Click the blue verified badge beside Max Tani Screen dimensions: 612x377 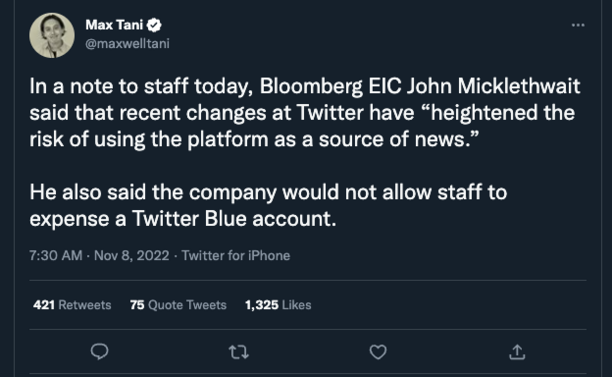[x=154, y=25]
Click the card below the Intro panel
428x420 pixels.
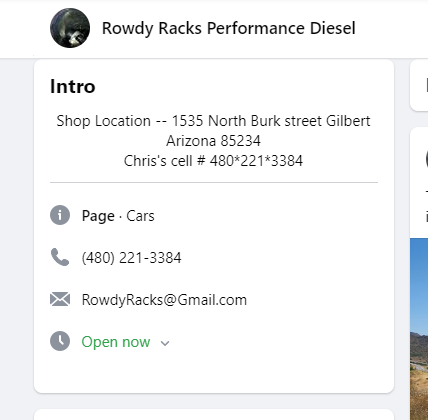coord(214,414)
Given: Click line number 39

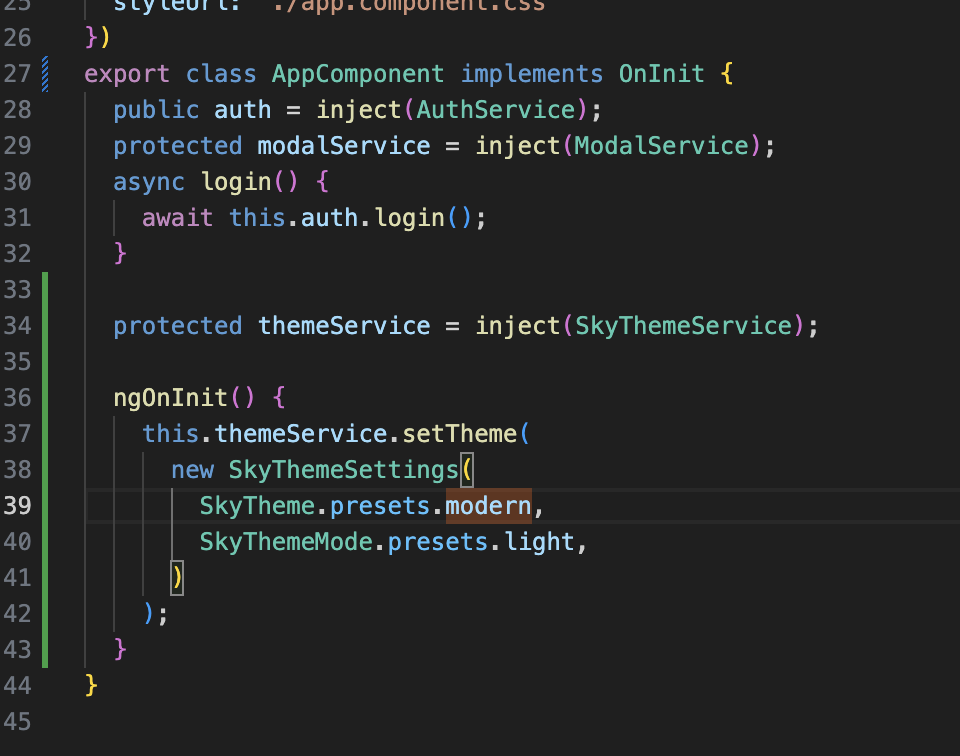Looking at the screenshot, I should [x=18, y=505].
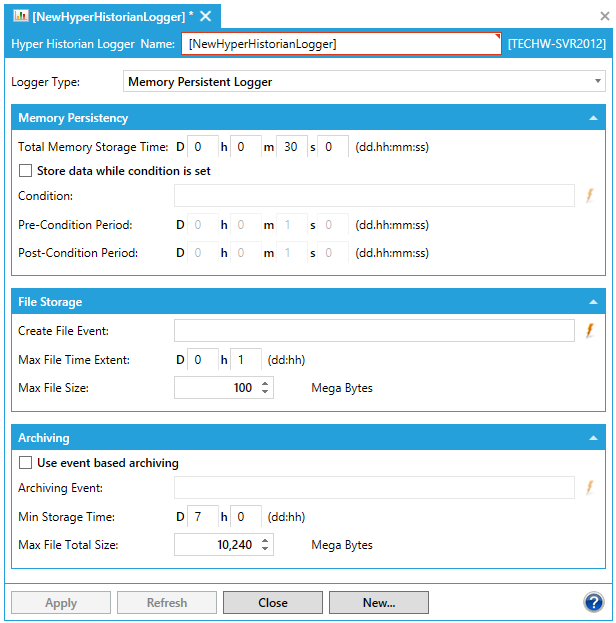This screenshot has height=623, width=616.
Task: Collapse the Archiving section
Action: coord(593,438)
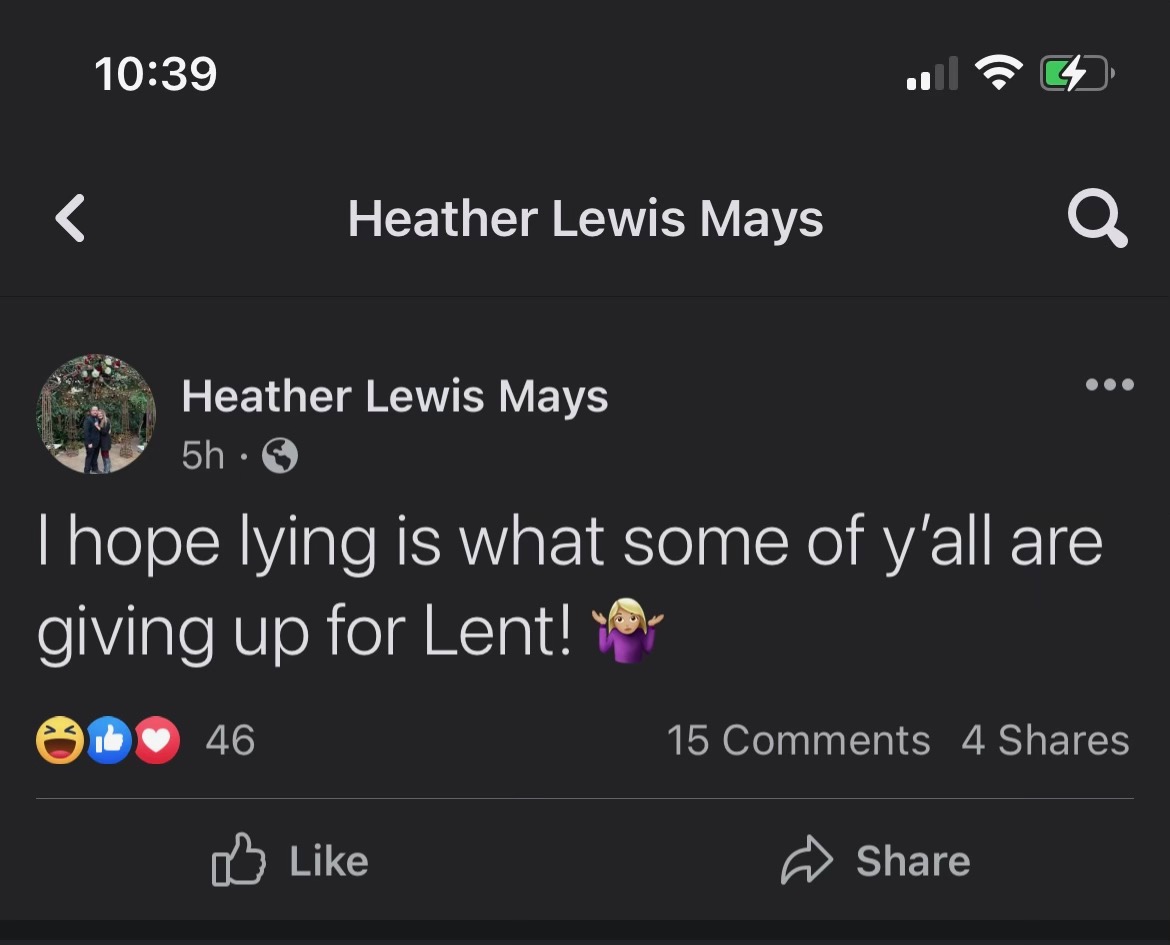
Task: Tap the public globe privacy icon
Action: [280, 457]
--- --- ---
# AIM OF THE EXERCISE:
Repeat exactly the lines from the one containing "Click the card below the Intro panel" to the last line of the data above, both included, and write no pictures into the copy.

# ANSWER SECTION:
Click the card below the Intro panel
428x420 pixels.
coord(214,414)
Given: Click line number 39

Looking at the screenshot, I should [x=18, y=505].
This screenshot has height=623, width=616.
Task: Collapse the Archiving section
Action: coord(593,438)
Task: Tap the public globe privacy icon
Action: [280, 457]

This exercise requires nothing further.